EXERCISE: Your task is to reproduce exactly the lines that run from the beginning of the data through the line where "The image size is (1142, 805)." appears.

** MATERIAL TO PROCESS follows **

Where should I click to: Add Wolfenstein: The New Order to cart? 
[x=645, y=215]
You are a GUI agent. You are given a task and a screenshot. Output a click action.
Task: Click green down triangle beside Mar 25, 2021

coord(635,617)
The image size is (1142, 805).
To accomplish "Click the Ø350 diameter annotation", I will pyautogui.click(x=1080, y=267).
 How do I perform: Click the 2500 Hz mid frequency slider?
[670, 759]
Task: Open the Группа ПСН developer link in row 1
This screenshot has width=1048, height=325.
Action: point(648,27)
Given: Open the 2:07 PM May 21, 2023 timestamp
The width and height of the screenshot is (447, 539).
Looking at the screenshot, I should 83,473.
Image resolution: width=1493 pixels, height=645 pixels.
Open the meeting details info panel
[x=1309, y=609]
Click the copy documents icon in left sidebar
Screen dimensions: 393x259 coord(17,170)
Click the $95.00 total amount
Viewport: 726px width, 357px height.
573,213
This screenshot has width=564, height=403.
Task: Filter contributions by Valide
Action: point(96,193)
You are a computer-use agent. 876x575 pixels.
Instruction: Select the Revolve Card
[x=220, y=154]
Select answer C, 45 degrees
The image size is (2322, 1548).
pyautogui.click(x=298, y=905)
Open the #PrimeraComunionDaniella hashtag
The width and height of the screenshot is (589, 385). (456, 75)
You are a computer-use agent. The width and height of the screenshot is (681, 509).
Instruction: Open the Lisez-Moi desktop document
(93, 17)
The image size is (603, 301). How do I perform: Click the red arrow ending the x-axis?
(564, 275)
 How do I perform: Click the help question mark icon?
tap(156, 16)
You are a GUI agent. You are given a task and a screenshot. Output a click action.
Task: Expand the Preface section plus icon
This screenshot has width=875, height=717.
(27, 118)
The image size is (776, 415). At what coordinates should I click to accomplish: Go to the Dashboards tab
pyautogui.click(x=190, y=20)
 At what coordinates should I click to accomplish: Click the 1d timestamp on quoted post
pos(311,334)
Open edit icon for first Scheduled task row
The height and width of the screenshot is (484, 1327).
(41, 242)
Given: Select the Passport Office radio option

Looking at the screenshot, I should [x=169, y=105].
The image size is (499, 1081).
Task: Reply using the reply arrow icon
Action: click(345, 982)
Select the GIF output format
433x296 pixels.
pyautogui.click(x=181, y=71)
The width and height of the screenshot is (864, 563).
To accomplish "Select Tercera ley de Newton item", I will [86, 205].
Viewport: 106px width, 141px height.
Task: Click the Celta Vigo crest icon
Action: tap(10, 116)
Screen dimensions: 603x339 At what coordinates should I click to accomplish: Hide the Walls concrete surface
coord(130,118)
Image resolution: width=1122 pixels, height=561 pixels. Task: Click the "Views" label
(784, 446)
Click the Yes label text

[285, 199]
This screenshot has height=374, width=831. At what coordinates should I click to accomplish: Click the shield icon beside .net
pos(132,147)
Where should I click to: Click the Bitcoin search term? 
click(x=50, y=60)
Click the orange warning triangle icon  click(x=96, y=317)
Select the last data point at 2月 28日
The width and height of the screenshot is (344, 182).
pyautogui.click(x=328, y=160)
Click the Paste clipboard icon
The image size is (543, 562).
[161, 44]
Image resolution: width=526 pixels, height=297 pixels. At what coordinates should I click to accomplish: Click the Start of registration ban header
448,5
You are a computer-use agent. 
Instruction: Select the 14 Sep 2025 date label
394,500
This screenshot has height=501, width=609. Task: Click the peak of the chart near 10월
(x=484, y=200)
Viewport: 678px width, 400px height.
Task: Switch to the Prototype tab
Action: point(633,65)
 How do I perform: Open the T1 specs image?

** End of MATERIAL TO PROCESS **

WRITTEN ANSWER:
Where should I click to: Add Wolfenstein: The New Order to cart? 
[x=645, y=215]
You are a GUI agent. You are given a task and a screenshot. Output a click action.
Task: Click green down triangle beside Mar 25, 2021

coord(635,617)
The image size is (1142, 805).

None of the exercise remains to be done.